## Extract

● ● ●

Q: Tell me a little bit about your background. How did you begin practicing law?

A: When I was born the practice of law was entirely a man’s profession and – particularly in Missouri – women didn’t enter into the practice. My father was a lawyer, but I guarantee that when my three sisters were growing up he never said, “You’re going to law school, and you’re gonna practice law”.

But by the time I graduated from undergrad in 1978, the law was just beginning to open up for women in Missouri. When I got out of law school and got my JD, I came back to my hometown, the Ozarks in Southwest Missouri. When I came back I was one of the first handful of women practicing law in the southern half of the state of Missouri. I was the only one in felony prosecution because when I came back, I went to the Greene County Prosecutor’s office and was the only woman working in that capacity. Since I was the only woman, they gave me a whole lot of cases of violent sexual crimes that were committed against women and children. I handled rape cases, domestic violence, statutory rape, child abuse and it was brutal education: this was the community I had grown up with. I was looking at the seamy underbelly of my community through a magnifying glass. It was a tremendously shocking experience

 

Q: How did you begin writing fiction?

● ● ●

## Exercise prompt
In the interview, which office did the speaker join after returning to the Ozarks in Southwest Missouri?

Saved data entries

● ● ●

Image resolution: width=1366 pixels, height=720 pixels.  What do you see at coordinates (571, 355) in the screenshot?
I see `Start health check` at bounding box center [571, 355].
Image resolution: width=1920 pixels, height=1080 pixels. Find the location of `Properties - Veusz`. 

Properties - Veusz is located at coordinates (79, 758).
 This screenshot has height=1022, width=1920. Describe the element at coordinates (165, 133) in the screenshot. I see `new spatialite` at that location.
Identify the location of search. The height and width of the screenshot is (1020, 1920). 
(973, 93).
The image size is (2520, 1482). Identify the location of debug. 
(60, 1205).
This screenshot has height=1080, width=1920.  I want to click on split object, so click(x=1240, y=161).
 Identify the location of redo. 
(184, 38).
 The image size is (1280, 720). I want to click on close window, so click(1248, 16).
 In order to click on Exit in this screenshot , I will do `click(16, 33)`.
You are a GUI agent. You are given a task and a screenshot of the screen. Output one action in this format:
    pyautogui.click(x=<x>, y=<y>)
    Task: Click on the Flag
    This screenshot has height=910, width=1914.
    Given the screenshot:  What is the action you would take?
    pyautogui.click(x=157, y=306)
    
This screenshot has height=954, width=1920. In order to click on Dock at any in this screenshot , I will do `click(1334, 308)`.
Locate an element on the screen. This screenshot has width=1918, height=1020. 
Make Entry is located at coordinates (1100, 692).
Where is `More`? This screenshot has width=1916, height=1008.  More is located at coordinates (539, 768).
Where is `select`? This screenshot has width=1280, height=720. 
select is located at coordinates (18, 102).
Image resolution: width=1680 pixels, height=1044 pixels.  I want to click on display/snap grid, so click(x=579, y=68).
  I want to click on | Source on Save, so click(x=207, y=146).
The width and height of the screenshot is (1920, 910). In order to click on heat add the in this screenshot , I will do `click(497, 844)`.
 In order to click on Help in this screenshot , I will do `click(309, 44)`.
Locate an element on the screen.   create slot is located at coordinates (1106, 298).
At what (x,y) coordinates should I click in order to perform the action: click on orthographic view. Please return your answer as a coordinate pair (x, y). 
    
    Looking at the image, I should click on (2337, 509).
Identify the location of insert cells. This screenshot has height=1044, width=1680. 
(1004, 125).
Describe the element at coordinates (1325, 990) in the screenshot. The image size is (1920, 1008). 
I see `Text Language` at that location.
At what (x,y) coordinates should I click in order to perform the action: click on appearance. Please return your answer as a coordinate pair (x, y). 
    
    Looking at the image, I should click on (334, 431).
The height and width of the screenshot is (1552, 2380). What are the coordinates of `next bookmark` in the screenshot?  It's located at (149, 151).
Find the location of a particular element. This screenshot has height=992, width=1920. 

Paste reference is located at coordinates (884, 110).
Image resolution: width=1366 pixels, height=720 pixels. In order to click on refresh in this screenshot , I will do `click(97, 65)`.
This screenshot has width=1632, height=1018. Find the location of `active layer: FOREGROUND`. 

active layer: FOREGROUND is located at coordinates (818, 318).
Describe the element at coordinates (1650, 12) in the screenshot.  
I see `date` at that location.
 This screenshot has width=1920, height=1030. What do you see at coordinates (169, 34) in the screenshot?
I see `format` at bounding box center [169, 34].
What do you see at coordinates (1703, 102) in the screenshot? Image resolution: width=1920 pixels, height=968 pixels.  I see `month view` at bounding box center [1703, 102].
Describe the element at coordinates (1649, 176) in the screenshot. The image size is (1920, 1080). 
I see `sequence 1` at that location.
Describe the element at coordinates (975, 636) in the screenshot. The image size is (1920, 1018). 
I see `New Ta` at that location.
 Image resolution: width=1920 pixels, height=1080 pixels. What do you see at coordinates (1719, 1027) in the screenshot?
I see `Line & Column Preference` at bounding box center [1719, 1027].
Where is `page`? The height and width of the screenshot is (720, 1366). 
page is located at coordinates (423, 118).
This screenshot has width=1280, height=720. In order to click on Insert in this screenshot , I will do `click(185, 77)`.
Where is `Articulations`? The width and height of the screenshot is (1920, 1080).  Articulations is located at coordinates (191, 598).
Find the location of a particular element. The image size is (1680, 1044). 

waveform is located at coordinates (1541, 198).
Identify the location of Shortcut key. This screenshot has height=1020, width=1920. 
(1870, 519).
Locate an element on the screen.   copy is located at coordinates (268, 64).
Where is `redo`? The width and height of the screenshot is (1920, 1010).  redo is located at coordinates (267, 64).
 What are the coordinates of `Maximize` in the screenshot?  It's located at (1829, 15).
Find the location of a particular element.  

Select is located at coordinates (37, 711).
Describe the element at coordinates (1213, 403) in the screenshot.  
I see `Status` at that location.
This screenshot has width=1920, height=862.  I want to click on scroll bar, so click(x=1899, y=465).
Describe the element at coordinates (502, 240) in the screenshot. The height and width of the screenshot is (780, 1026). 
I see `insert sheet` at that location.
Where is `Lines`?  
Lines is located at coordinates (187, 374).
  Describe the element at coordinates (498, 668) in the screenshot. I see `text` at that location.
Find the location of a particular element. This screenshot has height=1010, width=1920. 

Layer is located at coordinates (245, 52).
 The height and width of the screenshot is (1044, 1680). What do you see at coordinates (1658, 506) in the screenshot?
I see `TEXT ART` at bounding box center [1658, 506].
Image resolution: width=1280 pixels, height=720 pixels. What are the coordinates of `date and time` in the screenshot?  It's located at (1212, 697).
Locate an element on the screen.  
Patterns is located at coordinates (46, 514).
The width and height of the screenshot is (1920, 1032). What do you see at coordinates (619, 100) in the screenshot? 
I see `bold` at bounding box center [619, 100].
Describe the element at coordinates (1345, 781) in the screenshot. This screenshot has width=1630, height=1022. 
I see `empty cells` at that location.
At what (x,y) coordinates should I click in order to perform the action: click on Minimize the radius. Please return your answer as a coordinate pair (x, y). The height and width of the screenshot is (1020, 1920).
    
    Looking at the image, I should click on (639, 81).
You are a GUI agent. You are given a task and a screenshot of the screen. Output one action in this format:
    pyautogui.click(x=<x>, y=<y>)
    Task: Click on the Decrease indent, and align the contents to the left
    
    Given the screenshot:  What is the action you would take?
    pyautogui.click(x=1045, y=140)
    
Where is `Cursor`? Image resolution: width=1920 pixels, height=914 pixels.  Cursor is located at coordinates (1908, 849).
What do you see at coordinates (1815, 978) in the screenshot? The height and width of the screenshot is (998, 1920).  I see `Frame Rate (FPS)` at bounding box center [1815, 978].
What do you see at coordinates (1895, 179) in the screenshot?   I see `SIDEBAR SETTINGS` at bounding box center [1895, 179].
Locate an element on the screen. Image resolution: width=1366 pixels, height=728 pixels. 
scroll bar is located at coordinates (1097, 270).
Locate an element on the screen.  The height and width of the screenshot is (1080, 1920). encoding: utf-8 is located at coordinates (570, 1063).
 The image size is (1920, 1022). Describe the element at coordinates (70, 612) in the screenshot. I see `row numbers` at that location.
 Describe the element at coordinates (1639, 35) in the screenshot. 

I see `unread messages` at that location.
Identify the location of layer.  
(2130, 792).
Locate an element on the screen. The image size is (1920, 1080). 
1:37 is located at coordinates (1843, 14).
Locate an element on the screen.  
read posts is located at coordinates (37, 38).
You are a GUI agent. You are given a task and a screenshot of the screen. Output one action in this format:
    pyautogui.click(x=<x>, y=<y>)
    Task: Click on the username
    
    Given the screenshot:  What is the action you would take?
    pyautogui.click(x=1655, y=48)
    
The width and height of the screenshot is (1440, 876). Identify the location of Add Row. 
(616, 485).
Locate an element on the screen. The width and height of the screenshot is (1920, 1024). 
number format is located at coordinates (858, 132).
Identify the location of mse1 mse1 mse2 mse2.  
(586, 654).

● ● ●

## Answer to this problem
The Greene County Prosecutor's office.